Im weiteren Verlauf führte Dr.Radtke eine neue, von ihm entwickelte Probenentnahme, mit dem "Saugbohrer" vor. Die elegante Probenentnahme ergibt sofort ein fein zerkleinertes Prüfgut, an dem direkt eine hygrometrische Messung (r.LF.) und anschließend eine CM-Prüfung durchgeführt werden kann. Die Probenennahme erfolgte direkt im Bereich der feuchtesten Stelle. Es wurden 86 % r.LF. sowie 2,5CM-% ermittelt. Eine Messung der korrespondierenden relativen Luftfeuchte aus dem normal entnommen Prüfgut ergab nach 5min 100%.

Auch die Praxisversuche haben gezeigt, die CM-Messung das einzig sichere Verfahren auf der Baustelle ist, die Belegreife eines Estrichs zu bestimmen. Eine sorgfältige Probenentnahme und Prüfungsdurchführung ist aber Voraussetzung. Die Grenzen, aber auch der Nutzen der elektrischen Messgeräte wurde klar herausgearbeitet.
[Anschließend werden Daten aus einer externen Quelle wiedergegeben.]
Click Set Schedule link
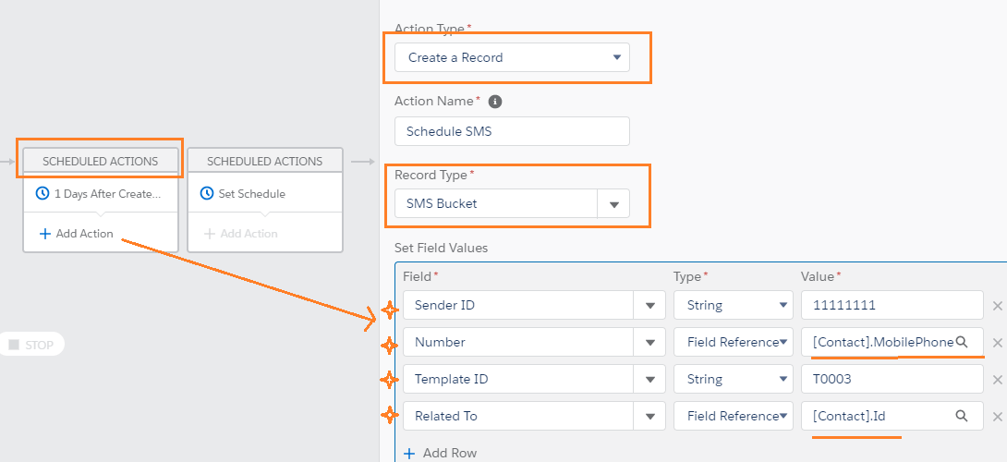Viewport: 1007px width, 462px height. 251,194
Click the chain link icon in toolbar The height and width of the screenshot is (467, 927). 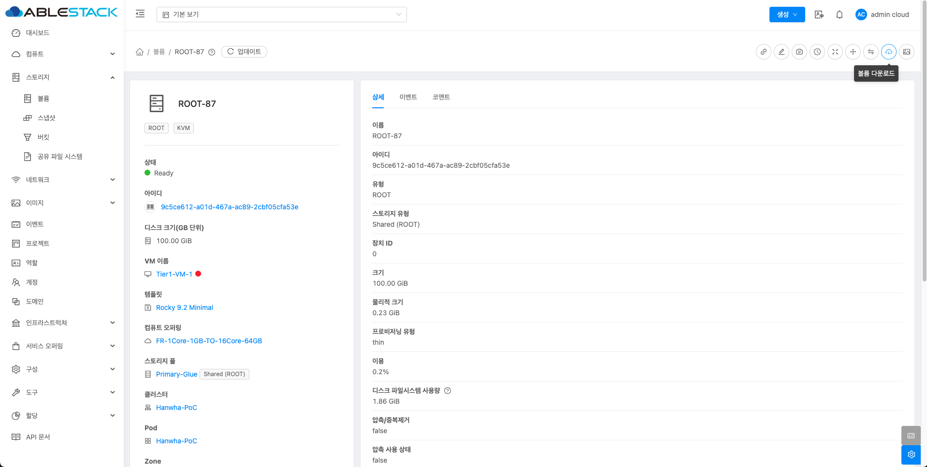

Ziel des Seminars war es, beim Messen und Beurteilen der Feuchte eines Estrichs mehr Sicherheit zu erlangen. Dieses Ziel wurde nach übereinstimmenden Aussagen der Teilnehmer erreicht. Das Seminar wird am 25. November 2009 in Troisdorf (Infos unter www.ibf-troisdorf.de) wiederholt.